| Document extract |
Other approaches concerning the series $\sum_{n=1}^{\infty} \frac{\sin(n)}{n!}$

Question

I recently saw the question What is the closed form for $S=\displaystyle\sum_{n=1}^{\infty} \dfrac{\sin ({n})}{n!}$?

I became interested in the problem and generalized the equation using the same method provided in the link.

$$\displaystyle\sum_{n=0}^{\infty} \dfrac{\sin ({kn})}{n!} = e^{\cos(k)}\sin(\sin(k)),$$ $$\displaystyle\sum_{n=0}^{\infty} \dfrac{\cos ({kn})}{n!} = e^{\cos(k)}\cos(\sin(k)),$$ $$\displaystyle\sum_{n=0}^{\infty} \dfrac{\sin^2 ({kn})}{n!} = \frac{e+e^{\cos(2k)}\cos(\sin(2k))}{2},k\in\mathbb{R}.$$ Are there any other methods besides complex analysis that can provide a closed form for $\displaystyle\sum_{n=0}^{\infty} \dfrac{\sin ({n})}{n!}$?

| Exercises |
1/ In the forum question, what does the poster ask for at the end?
2/ Decide whether each statement agrees with the forum question. Answer yes or no, and quote the words of the forum question that decide it.
(a) The poster generalized the equation with a method different from the one in the link.
(b) The poster asks about methods other than complex analysis.
(c) The poster's interest in the problem came after seeing a question about it.
3/ The forum question gives three generalized formulas. In each formula, the summed term is a numerator divided by n!. List every one of those numerators.

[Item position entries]
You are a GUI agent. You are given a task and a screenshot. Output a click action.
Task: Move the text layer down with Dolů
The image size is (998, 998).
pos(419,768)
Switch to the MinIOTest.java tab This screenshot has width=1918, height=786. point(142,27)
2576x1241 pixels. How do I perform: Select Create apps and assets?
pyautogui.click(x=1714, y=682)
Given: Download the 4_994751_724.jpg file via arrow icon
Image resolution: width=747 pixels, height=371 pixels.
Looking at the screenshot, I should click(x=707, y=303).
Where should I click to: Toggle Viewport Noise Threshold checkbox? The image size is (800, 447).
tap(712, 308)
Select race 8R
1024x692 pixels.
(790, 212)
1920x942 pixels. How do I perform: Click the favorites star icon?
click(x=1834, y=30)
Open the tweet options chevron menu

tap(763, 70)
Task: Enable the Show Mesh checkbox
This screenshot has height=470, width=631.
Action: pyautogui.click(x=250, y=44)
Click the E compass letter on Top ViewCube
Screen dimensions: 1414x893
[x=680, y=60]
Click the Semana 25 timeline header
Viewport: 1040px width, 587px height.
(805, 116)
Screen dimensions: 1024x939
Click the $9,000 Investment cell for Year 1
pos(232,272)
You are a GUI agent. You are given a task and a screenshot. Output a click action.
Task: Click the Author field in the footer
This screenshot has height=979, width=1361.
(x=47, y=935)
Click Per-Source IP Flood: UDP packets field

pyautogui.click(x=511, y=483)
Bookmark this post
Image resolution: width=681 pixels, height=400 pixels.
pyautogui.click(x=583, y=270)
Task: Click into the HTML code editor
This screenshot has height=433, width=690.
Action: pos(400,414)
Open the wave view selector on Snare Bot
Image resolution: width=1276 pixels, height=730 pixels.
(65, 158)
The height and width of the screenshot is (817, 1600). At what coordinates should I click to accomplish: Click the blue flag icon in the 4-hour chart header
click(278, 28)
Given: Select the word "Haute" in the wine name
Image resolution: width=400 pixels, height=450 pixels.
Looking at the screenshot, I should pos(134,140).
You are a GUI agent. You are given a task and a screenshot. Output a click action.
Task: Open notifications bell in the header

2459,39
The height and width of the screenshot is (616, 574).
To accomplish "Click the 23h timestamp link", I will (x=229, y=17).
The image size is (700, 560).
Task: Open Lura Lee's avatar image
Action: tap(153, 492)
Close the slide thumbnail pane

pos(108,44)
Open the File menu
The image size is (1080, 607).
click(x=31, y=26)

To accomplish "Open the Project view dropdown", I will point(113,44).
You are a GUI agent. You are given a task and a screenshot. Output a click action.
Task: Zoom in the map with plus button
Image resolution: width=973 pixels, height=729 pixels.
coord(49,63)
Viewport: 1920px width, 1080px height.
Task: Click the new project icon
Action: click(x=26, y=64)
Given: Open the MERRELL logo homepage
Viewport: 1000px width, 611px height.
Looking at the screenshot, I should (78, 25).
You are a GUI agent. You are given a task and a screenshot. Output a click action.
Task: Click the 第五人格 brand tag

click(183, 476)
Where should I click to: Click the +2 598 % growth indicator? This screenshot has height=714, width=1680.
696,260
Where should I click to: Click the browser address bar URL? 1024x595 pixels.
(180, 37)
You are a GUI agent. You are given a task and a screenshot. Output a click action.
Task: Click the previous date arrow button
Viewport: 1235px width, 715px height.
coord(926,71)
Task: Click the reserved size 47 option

| Exercise solutions |
1/ The poster asks whether any methods other than complex analysis can give a closed form for the sum of sin(n)/n! from n = 0 to infinity.

2/
(a) No: "generalized the equation using the same method provided in the link."
(b) Yes: "Are there any other methods besides complex analysis that can provide a closed form"
(c) Yes: "I recently saw the question" and "I became interested in the problem"

3/ sin(kn), cos(kn), sin²(kn)